PROBLEM DESCRIPTION. Everything from the line containing "Plant & Equipment (77, 257)" through the line containing "女性及家庭培力 (39, 1569)" should be repeated exactly, and nothing else from the data.

SOURCE DATA.
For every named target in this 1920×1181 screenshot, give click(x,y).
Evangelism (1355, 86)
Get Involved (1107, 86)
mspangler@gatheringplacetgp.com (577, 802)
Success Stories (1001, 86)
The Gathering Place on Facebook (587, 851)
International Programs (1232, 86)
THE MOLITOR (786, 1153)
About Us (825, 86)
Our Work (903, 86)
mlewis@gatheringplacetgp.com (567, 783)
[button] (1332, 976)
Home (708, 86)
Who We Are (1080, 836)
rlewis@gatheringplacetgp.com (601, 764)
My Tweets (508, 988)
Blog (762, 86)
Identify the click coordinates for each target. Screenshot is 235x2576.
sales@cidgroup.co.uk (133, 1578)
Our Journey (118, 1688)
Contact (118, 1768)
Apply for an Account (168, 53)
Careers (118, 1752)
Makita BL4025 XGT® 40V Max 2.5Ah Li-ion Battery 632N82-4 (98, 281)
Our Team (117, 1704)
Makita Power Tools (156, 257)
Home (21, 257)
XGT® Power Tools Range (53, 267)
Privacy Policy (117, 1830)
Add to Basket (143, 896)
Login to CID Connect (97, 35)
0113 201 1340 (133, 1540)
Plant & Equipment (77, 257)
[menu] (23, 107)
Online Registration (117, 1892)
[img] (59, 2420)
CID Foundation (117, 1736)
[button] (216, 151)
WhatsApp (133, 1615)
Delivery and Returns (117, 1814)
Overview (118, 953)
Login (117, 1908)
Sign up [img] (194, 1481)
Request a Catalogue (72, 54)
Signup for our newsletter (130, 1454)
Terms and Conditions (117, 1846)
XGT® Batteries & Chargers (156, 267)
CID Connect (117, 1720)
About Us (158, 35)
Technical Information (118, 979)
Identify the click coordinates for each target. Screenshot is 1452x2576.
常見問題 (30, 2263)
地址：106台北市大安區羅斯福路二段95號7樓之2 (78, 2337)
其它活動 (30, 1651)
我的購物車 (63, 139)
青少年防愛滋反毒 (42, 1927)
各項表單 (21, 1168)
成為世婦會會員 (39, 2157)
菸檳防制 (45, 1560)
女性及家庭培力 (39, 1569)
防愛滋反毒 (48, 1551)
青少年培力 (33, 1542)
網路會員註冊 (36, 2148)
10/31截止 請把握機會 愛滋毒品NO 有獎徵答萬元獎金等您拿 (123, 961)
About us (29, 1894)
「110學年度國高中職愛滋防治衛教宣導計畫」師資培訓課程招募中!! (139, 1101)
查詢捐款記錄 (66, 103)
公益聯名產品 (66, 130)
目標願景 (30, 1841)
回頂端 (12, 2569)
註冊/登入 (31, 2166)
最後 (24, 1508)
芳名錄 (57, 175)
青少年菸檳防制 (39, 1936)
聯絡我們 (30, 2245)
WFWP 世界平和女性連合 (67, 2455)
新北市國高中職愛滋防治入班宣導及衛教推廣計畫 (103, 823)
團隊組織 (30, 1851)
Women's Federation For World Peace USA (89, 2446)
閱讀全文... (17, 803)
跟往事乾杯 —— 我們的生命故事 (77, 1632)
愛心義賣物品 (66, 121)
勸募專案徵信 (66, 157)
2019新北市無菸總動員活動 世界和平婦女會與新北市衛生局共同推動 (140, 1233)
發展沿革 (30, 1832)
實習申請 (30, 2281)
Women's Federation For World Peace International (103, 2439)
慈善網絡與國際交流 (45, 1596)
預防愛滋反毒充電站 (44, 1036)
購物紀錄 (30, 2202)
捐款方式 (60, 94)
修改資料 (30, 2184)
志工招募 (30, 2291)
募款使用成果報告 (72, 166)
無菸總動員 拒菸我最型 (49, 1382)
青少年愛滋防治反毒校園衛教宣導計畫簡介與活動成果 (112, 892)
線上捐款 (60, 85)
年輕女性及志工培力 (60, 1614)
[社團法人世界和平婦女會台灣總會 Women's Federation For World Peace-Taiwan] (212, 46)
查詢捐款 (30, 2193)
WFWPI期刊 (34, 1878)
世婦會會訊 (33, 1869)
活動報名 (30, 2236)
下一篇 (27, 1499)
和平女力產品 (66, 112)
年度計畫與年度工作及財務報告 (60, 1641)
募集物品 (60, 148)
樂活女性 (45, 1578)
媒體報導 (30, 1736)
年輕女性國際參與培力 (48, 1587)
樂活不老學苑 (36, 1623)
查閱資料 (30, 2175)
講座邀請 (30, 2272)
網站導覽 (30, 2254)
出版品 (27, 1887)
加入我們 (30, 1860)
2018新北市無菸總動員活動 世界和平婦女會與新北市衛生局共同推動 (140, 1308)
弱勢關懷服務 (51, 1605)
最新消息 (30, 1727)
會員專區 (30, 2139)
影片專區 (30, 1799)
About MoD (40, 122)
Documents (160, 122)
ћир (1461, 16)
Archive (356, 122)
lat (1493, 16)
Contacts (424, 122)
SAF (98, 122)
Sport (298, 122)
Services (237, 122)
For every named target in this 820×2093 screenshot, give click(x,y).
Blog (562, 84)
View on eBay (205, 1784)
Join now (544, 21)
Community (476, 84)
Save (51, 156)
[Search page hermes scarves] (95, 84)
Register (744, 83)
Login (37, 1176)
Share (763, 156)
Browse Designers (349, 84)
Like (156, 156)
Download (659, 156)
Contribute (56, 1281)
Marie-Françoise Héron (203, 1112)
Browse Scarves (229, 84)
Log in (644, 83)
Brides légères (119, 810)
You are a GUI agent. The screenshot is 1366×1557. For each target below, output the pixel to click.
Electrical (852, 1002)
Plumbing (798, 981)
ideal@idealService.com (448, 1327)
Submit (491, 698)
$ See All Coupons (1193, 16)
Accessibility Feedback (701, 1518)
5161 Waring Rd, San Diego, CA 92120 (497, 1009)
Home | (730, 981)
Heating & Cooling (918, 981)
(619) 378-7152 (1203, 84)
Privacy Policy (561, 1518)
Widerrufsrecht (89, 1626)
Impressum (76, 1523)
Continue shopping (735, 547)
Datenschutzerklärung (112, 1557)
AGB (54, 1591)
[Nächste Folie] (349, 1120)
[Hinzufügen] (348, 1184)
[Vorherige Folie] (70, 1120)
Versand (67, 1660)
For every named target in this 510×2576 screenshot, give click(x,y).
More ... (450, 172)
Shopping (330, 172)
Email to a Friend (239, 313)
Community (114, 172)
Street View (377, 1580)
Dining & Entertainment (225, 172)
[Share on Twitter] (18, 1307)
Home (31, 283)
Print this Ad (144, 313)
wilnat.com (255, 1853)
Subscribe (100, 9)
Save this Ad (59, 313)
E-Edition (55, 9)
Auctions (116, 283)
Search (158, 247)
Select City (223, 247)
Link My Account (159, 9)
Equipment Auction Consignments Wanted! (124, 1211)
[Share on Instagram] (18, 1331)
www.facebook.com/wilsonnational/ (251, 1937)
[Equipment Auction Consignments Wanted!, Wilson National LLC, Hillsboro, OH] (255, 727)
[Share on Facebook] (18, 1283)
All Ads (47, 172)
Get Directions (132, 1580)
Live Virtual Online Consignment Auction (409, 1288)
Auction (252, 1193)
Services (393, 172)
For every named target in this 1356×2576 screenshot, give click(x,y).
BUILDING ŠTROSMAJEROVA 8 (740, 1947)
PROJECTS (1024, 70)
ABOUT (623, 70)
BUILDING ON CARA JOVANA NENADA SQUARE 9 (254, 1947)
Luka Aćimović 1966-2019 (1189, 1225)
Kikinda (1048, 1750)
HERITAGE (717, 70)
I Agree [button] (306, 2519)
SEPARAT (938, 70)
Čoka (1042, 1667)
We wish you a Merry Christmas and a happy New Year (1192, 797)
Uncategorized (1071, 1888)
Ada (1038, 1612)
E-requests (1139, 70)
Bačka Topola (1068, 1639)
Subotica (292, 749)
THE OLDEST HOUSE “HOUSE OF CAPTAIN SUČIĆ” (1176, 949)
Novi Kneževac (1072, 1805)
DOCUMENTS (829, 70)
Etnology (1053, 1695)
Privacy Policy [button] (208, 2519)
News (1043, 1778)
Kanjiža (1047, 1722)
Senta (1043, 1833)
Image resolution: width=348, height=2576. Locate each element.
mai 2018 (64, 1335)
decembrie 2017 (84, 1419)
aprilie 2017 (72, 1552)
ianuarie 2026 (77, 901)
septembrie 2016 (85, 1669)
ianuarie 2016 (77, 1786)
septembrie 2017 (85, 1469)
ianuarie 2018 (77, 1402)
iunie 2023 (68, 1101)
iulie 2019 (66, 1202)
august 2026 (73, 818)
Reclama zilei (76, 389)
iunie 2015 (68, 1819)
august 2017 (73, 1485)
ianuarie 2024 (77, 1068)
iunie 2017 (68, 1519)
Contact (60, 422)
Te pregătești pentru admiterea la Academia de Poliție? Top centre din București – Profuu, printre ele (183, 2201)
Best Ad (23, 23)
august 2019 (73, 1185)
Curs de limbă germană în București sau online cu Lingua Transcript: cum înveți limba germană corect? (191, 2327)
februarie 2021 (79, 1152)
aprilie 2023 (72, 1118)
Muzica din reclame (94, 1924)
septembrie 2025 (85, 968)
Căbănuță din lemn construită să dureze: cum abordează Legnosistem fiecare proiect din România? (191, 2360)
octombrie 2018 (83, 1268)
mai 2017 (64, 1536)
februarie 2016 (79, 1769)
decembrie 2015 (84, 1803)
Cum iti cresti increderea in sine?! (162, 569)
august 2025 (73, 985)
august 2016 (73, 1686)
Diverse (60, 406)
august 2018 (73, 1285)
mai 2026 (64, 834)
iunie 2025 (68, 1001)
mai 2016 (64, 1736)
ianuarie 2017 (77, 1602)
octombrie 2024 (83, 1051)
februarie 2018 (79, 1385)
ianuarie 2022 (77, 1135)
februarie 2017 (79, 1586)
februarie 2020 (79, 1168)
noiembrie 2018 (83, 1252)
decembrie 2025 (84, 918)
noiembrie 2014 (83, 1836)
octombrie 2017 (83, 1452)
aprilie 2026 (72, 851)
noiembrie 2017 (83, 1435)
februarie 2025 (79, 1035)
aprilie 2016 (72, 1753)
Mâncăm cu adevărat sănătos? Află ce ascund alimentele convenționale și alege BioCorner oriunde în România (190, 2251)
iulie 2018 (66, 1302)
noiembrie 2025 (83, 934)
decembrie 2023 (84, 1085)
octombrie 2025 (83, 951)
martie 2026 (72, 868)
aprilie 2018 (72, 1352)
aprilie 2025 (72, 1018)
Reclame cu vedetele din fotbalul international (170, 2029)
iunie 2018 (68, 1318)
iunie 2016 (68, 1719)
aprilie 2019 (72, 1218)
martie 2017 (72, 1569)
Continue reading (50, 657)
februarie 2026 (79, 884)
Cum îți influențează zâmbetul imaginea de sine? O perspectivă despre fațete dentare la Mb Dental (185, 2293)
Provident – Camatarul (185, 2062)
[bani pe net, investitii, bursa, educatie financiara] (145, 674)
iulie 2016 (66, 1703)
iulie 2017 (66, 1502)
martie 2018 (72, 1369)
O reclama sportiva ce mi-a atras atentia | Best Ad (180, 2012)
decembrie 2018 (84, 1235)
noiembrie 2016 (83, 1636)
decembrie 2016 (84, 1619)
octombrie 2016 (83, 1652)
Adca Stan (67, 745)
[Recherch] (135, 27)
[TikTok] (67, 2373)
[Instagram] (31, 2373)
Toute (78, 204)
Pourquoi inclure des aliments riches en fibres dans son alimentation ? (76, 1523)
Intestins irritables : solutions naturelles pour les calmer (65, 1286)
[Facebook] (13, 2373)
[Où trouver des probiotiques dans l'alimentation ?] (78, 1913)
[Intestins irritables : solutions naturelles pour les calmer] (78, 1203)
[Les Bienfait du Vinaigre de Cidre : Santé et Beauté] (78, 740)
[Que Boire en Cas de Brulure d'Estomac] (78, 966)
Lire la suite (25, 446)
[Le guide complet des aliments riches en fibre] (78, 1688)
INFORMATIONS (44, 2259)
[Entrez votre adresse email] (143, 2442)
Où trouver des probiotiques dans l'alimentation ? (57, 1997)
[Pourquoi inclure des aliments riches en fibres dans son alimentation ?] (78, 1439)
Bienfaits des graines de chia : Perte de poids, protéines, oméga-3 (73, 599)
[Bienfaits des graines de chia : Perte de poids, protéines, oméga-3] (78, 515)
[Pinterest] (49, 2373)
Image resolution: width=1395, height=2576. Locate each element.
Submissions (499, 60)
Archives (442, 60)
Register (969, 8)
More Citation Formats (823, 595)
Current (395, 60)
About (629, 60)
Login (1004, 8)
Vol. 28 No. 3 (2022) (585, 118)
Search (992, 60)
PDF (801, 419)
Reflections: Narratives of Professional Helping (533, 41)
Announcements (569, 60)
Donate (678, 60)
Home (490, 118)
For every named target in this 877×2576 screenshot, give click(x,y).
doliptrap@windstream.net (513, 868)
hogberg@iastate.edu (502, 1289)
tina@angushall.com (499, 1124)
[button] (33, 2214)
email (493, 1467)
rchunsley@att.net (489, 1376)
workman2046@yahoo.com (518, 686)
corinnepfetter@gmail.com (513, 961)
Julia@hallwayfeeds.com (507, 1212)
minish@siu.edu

RESULT OF THIS EXERCISE.
Plant & Equipment (77, 257)
[menu] (23, 107)
Online Registration (117, 1892)
[img] (59, 2420)
CID Foundation (117, 1736)
[button] (216, 151)
WhatsApp (133, 1615)
Delivery and Returns (117, 1814)
Overview (118, 953)
Login (117, 1908)
Sign up [img] (194, 1481)
Request a Catalogue (72, 54)
Signup for our newsletter (130, 1454)
Terms and Conditions (117, 1846)
XGT® Batteries & Chargers (156, 267)
CID Connect (117, 1720)
About Us (158, 35)
Technical Information (118, 979)
Identify the click coordinates for each target. Screenshot is 1452x2576.
常見問題 (30, 2263)
地址：106台北市大安區羅斯福路二段95號7樓之2 (78, 2337)
其它活動 (30, 1651)
我的購物車 (63, 139)
青少年防愛滋反毒 (42, 1927)
各項表單 (21, 1168)
成為世婦會會員 (39, 2157)
菸檳防制 (45, 1560)
女性及家庭培力 (39, 1569)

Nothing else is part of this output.